- _To do_:
Copy out the material below, switching each occurrence of "badge" to "emblem" and leaving everything else unchanged.

- _Exercise material_:
_ _ _ _ _ _ _

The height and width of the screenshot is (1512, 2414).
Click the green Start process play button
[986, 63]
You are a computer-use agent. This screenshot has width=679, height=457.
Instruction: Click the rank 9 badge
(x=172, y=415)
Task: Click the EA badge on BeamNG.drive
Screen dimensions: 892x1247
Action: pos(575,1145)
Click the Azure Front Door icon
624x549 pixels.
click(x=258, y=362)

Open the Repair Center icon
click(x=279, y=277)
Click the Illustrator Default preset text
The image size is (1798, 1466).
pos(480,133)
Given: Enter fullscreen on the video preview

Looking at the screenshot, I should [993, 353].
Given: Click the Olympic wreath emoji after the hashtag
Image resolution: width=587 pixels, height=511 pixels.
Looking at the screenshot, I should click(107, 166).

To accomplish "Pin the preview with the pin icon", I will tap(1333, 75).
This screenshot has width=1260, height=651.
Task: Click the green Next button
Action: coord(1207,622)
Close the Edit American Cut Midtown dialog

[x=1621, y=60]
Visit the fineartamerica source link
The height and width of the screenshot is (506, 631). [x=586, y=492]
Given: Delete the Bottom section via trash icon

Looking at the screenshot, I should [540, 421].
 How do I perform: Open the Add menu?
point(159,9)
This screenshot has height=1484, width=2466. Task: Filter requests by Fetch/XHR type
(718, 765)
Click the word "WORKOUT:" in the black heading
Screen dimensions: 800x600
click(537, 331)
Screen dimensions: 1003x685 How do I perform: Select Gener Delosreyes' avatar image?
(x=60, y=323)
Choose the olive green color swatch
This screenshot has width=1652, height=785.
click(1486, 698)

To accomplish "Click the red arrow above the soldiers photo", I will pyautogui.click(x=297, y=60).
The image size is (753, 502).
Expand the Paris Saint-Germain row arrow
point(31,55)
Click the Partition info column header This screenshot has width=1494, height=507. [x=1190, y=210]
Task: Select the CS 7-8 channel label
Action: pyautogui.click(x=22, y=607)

_ _ _ _ _ _ _

- _Reply to the task_:
The height and width of the screenshot is (1512, 2414).
Click the green Start process play button
[986, 63]
You are a computer-use agent. This screenshot has width=679, height=457.
Instruction: Click the rank 9 emblem
(x=172, y=415)
Task: Click the EA emblem on BeamNG.drive
Screen dimensions: 892x1247
Action: pos(575,1145)
Click the Azure Front Door icon
624x549 pixels.
click(x=258, y=362)

Open the Repair Center icon
click(x=279, y=277)
Click the Illustrator Default preset text
The image size is (1798, 1466).
pos(480,133)
Given: Enter fullscreen on the video preview

Looking at the screenshot, I should [993, 353].
Given: Click the Olympic wreath emoji after the hashtag
Image resolution: width=587 pixels, height=511 pixels.
Looking at the screenshot, I should click(107, 166).

To accomplish "Pin the preview with the pin icon", I will tap(1333, 75).
This screenshot has width=1260, height=651.
Task: Click the green Next button
Action: coord(1207,622)
Close the Edit American Cut Midtown dialog

[x=1621, y=60]
Visit the fineartamerica source link
The height and width of the screenshot is (506, 631). [x=586, y=492]
Given: Delete the Bottom section via trash icon

Looking at the screenshot, I should [540, 421].
 How do I perform: Open the Add menu?
point(159,9)
This screenshot has height=1484, width=2466. Task: Filter requests by Fetch/XHR type
(718, 765)
Click the word "WORKOUT:" in the black heading
Screen dimensions: 800x600
click(537, 331)
Screen dimensions: 1003x685 How do I perform: Select Gener Delosreyes' avatar image?
(x=60, y=323)
Choose the olive green color swatch
This screenshot has width=1652, height=785.
click(1486, 698)

To accomplish "Click the red arrow above the soldiers photo", I will pyautogui.click(x=297, y=60).
The image size is (753, 502).
Expand the Paris Saint-Germain row arrow
point(31,55)
Click the Partition info column header This screenshot has width=1494, height=507. [x=1190, y=210]
Task: Select the CS 7-8 channel label
Action: pyautogui.click(x=22, y=607)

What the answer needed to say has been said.